Inauguration Day marks a welcome opportunity to reset - and relax

A new era of Australia-US relations begins this week as Joe Biden is formally inaugurated as the 46th President of the world's wealthiest and most powerful country. After four volatile years of the Trump Administration, it is time to welcome a more enlightened agenda and, hopefully, a less erratic approach to global affairs from the US.

While Mr Biden and incoming vice-president Kamala Harris have outlined a suite of comparatively moderate progressive policies, they will effectively flip the switch on Mr Trump's retrograde Administration, which retreated from global agreements, denied climate change, rebuffed science, traded in conspiracy theories and recklessly undermined credible institutions.

US President-elect Joe Biden.

US President-elect Joe Biden.Credit: AP

Mr Biden has vowed that, from his first day in office, the US will return to the Paris Agreement on Climate Change. He has also promised to convene, within 100 days, a climate summit featuring leaders of the major global economies, and plans to institute a target for the US to achieve net-zero emissions before 2050.
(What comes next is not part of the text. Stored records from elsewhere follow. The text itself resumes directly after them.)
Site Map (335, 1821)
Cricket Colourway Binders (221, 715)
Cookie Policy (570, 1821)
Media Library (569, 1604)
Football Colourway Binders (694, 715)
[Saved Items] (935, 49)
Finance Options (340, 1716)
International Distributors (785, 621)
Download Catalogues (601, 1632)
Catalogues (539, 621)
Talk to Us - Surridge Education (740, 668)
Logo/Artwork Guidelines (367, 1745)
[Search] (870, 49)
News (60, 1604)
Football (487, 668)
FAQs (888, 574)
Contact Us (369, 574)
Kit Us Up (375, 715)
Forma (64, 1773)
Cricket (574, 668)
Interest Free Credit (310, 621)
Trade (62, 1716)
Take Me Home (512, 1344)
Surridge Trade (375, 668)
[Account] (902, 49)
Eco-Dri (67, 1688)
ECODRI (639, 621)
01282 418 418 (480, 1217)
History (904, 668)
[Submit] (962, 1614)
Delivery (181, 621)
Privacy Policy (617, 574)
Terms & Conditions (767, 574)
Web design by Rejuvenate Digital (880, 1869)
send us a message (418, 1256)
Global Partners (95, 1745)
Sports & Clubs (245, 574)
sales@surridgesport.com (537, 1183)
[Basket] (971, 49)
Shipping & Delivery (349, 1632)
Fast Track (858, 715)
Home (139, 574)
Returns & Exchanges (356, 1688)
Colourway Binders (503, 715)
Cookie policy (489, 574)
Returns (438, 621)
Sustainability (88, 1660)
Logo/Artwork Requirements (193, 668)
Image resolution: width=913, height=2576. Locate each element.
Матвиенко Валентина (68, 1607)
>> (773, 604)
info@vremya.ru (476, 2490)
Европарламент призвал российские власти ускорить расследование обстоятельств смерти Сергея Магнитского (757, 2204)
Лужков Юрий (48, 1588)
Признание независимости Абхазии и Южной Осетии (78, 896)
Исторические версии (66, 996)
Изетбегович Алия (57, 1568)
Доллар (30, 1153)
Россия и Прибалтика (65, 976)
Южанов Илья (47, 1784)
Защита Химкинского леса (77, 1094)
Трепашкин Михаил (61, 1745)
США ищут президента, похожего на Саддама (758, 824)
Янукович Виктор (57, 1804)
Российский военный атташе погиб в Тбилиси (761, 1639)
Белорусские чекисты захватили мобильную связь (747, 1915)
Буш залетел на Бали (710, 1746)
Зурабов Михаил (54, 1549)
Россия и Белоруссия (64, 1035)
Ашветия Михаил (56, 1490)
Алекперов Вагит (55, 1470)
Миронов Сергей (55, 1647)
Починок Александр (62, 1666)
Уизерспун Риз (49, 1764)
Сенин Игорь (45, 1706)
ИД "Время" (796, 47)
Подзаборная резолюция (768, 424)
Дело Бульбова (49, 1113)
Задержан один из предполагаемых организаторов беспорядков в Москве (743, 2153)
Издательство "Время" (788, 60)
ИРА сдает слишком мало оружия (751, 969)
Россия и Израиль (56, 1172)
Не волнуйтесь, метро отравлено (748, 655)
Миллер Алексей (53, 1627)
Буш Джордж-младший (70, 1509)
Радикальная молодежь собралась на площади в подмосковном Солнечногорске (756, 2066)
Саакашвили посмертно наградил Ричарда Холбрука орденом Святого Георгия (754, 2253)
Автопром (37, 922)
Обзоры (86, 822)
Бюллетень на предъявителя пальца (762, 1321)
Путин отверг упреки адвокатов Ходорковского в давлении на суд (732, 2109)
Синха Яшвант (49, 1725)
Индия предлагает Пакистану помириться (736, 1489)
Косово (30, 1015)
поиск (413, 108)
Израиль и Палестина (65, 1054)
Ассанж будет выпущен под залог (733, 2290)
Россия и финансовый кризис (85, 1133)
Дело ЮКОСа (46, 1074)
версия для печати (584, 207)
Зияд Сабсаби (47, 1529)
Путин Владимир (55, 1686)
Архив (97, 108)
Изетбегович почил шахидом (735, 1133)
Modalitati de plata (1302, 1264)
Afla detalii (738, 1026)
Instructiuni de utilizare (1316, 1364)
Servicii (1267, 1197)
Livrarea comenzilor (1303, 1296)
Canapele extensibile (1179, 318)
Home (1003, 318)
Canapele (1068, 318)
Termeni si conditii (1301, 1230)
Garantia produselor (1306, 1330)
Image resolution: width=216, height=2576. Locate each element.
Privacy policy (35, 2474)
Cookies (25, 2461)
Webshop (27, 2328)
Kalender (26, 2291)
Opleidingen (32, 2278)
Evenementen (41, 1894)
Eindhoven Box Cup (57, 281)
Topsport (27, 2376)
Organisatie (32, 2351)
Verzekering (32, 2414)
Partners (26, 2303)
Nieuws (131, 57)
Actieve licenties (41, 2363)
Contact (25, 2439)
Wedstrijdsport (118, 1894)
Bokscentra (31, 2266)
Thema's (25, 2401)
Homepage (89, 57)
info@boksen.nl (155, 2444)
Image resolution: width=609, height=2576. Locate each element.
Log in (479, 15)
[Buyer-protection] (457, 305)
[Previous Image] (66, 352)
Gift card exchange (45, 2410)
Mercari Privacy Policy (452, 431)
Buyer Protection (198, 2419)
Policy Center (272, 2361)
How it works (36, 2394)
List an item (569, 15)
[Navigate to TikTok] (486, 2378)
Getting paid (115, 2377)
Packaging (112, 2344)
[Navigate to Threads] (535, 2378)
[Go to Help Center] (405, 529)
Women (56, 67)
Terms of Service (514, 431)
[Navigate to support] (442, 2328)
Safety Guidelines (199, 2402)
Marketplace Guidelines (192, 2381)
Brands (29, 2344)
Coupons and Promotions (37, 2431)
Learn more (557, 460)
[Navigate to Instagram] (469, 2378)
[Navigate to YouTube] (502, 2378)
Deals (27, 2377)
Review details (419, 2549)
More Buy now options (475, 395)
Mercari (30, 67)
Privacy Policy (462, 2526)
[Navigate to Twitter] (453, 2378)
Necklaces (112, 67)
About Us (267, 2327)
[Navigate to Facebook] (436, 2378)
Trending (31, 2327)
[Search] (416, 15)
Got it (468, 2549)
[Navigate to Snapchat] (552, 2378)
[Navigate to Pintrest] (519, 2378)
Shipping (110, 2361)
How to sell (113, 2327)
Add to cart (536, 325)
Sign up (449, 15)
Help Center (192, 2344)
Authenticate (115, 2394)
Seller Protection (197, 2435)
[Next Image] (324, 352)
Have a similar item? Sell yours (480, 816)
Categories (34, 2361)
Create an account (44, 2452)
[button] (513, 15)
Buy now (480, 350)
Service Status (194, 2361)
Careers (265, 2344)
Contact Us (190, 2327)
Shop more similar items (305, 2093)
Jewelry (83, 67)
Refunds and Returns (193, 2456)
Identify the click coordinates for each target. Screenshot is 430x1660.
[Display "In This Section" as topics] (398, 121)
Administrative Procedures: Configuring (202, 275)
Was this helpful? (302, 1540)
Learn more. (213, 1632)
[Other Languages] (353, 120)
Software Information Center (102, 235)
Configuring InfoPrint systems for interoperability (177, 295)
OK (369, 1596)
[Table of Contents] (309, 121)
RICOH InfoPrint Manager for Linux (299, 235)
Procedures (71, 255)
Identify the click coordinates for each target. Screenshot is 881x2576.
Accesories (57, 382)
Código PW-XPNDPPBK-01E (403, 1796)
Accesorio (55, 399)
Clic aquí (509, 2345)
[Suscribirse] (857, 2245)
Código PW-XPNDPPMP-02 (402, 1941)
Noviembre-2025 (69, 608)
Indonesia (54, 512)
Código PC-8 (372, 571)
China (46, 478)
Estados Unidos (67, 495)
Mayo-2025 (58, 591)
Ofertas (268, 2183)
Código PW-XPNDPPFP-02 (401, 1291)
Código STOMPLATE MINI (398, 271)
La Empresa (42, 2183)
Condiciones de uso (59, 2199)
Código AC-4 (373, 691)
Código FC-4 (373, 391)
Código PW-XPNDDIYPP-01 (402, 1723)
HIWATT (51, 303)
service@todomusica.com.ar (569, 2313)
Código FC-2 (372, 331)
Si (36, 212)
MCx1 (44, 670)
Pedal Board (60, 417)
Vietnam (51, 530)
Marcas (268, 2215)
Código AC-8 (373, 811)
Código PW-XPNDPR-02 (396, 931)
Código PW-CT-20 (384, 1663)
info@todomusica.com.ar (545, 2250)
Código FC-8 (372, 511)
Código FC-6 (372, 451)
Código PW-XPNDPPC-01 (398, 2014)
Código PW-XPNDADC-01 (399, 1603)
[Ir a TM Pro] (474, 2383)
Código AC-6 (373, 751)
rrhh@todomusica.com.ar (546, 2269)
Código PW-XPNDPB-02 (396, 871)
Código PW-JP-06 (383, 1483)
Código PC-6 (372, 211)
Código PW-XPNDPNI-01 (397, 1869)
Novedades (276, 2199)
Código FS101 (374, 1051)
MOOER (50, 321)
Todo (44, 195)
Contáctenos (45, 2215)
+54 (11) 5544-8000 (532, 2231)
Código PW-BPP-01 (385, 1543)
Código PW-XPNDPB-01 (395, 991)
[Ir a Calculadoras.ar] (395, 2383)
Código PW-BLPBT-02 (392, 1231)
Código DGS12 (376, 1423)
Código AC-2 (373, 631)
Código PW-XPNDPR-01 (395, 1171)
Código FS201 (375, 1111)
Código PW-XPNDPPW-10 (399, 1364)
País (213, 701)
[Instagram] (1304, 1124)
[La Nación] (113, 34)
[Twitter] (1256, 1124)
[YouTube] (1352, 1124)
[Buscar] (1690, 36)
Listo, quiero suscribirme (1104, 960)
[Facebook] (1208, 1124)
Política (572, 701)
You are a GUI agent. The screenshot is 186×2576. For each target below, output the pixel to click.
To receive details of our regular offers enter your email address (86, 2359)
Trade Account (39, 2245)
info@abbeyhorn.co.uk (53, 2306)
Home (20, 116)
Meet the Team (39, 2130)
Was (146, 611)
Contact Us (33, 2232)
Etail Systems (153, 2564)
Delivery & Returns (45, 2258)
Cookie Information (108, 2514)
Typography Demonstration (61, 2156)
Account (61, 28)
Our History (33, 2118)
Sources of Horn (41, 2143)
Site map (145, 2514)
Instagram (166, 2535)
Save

Mr Biden's tasks on the domestic front, at least for the foreseeable future, will not be easy. The US is grappling with a raging pandemic which has claimed more than 388,000 lives in less than a year, and its political divisions are starker and deeper than at any time in the past 50 years.

The shock of the mob assault on the Capitol and, indeed, on the democratic process, will take a long time to resolve, but it will not be forgotten. Mr Trump has been impeached, again – the second time in just over a year – and he faces a trial before the Senate from as early as January 20.

The trial process will undoubtedly rile many of Mr Trump's ardent supporters and perhaps stir further unrest and division. But accountability is necessary, especially for a lame-duck president who incited a violent insurrection.

To be sure, the bilateral relationship with Australia will not be an immediate priority for the Biden Administration. It remains strong, as it has for many decades, and it will endure despite presidents who come and go - even one described by academics as the worst ever.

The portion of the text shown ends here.